Memorial Day Parade Described

At 9 o’clock a.m., Chief Marshal Colonel Andrew Myers formed the marchers in line at Compton’s Corner with Vincent’s band leading the veterans of Reno post No. 7 Grand Army of the Republic, the Sons of Veterans as an escort of the children of the public schools in charge of Miss Mattie Jaco assisted by the instructors of the Central, East Grafton and Fetterman schools and the children of St. Augustine Catholic school in charge of Mrs. James B. Moran proceeded down Main Street, through Latrobe to Beech Street and out Walnut Street to the National Cemetery, where the children raised their young voiced in the song, America, and then set at the task of placing a bouquet, wreath or garland of flowers and small clean new flags above the mound of each soldier within the walls of the sacred city of the dead.

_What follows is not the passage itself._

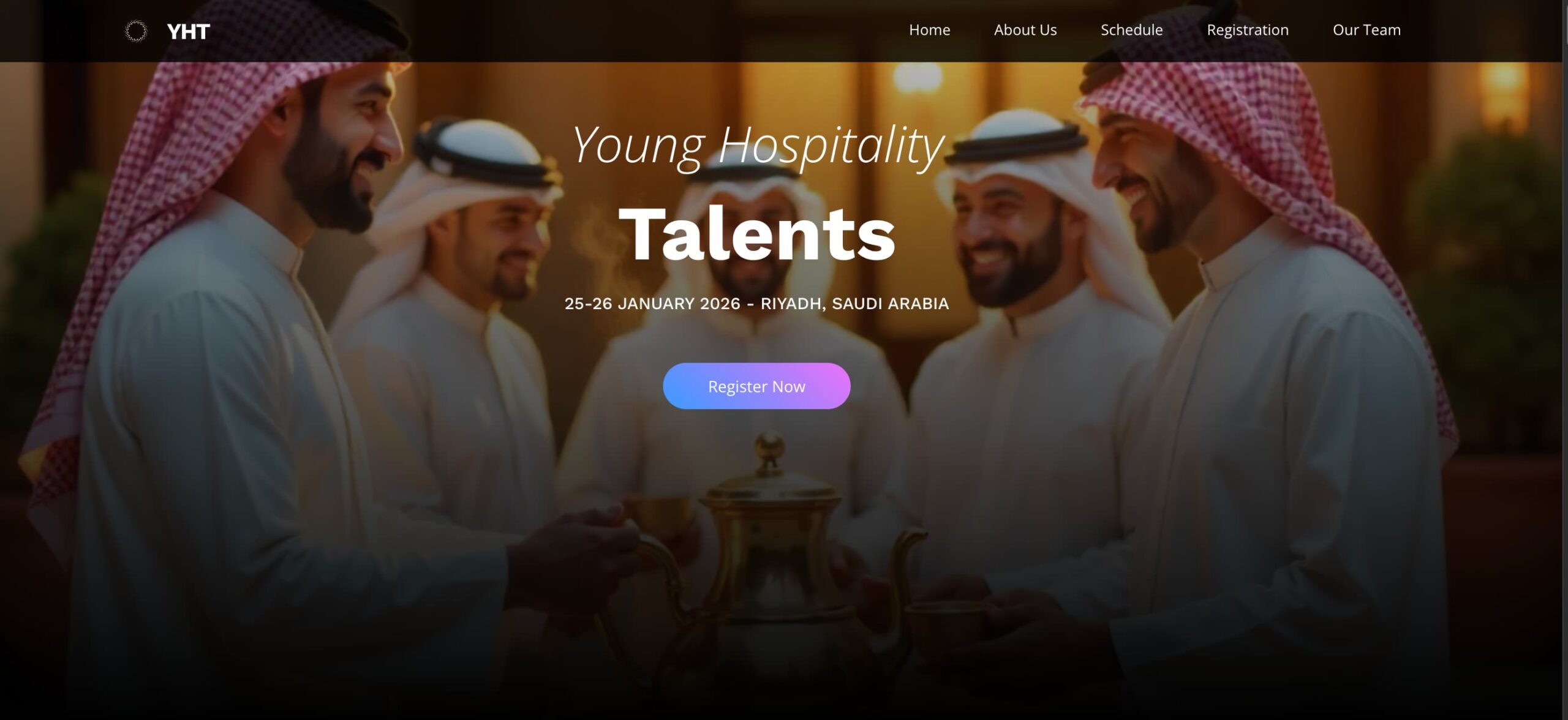Image resolution: width=1568 pixels, height=720 pixels.
Task: Click the small golden cup above the pot
Action: tap(658, 514)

It can be truthfully said that those children of 34 years ago saw to it that not a single mound was neglected, which, doubtless led that famous poet, Edgar Guest to write those lines, having been witness to this ceremony of children reverently placing these tokens above the dead:
“A little patch of color on a lonely mound of green,
A little flag above him very neat and clean,
And the May-time breezes blowing through the grasses very soft and sweet,
And the little children wondering why the drums so slowly beat.

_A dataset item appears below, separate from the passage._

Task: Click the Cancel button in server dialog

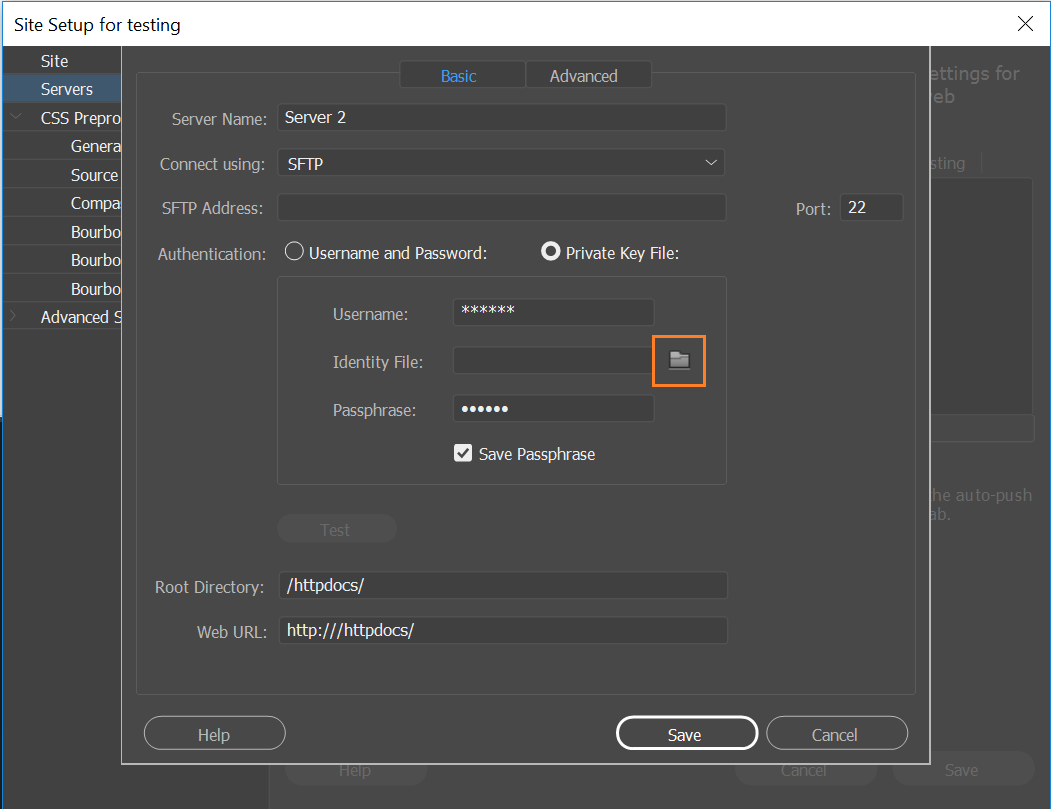Action: pyautogui.click(x=835, y=735)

They’ve been told there was a solider in the days, before they came,
Who marched away to battle when the world wassail aflame,
For they heard us talk about him, and they must have heard us sigh,
But they have no understanding go the reason soldiers die.

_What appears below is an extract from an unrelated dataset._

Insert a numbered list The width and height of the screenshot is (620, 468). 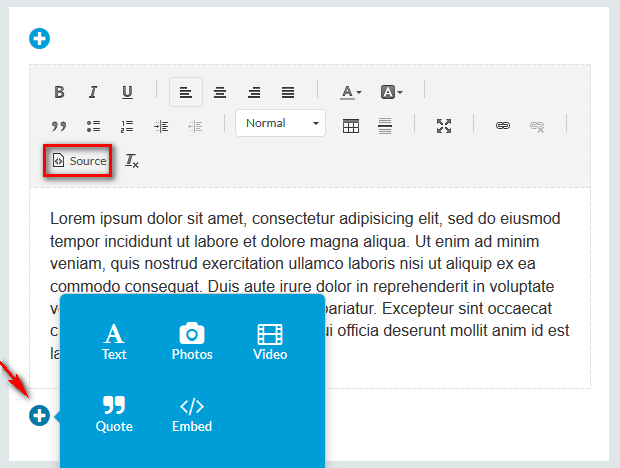coord(127,126)
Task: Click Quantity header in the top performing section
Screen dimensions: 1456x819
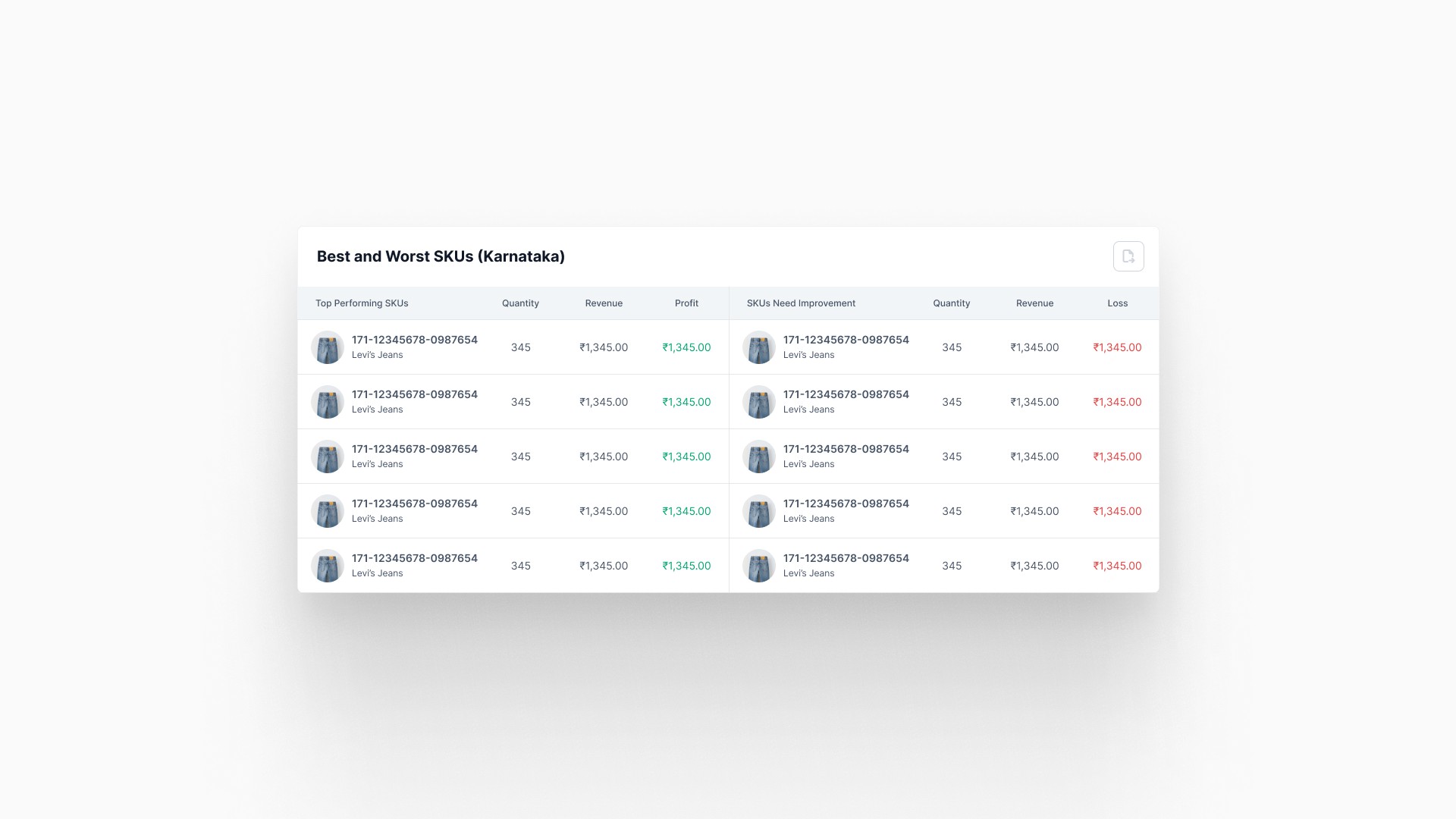Action: click(520, 303)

Only those who’ve lived in war-time know the anguish and its pain,
And the anxious weeks of waiting and the real, that fall like rain,
Only those who’ve lost a soldier understand Memorial Day,
And the bitter cost of freedom, which the brave go forth to pay.
Now the little children come to the graves with pretty flowers,
And we try to teach them something of the memory that is ours,
But, sometime when they are older, they may come to understand,
T’was for them he went to battle on a far-off foreign land.”
At 1 o’clock p.m., the procession was formed by Chief Marshal Colonel A.J. Myers with a platoon of city police at the front followed by the Grafton band leading the mayor and town council, the orators in carriages. The veterans of Reno post No.7, the colors, the Sons of Veterans acting as an escort to the veterans. The Reform school band and the cadet corps of the school I charge of Superintendent Darnell, Vincent’s band, the civic societies. The Keyser band at the head of the carriages carrying notables and citizens which moved down Main Street to Latrobe and to West Grafton for the afternoon ceremony exercises. On Sunday, prior to Memorial Day Reno post No. 7 and the members of the Sons of Veterans with flags flying and drums beating moved in s body to Andrews Methodist Episcopal church to hear Reverend John Beddow deliver a beautiful memorial sermon on “The Christian Soldier.” The choir sang for the opening hymn at this service the National Anthem “America.”
On Sunday, June 1, Hiawatha Tribe No. 9 Independent Order of Redmen held their 12th Annual Memorial service in Bluemont cemetery. Reverend M.L. Smith led the devotional exercises and Attorney J. Granville St. Clair delivered a very beautiful commemorative address in a eulogy to those members who had joined their brothers in the land of the Greatest Spirit.
Joseph O’Hara, for more than a quarter of a century served as supervisor of track for the Baltimore and Ohio railroad on the section from Fetterman to Valley Falls, died at his home in Fetterman, Thursday, May 22,1902, and his remains were interred in Bluemont cemetery.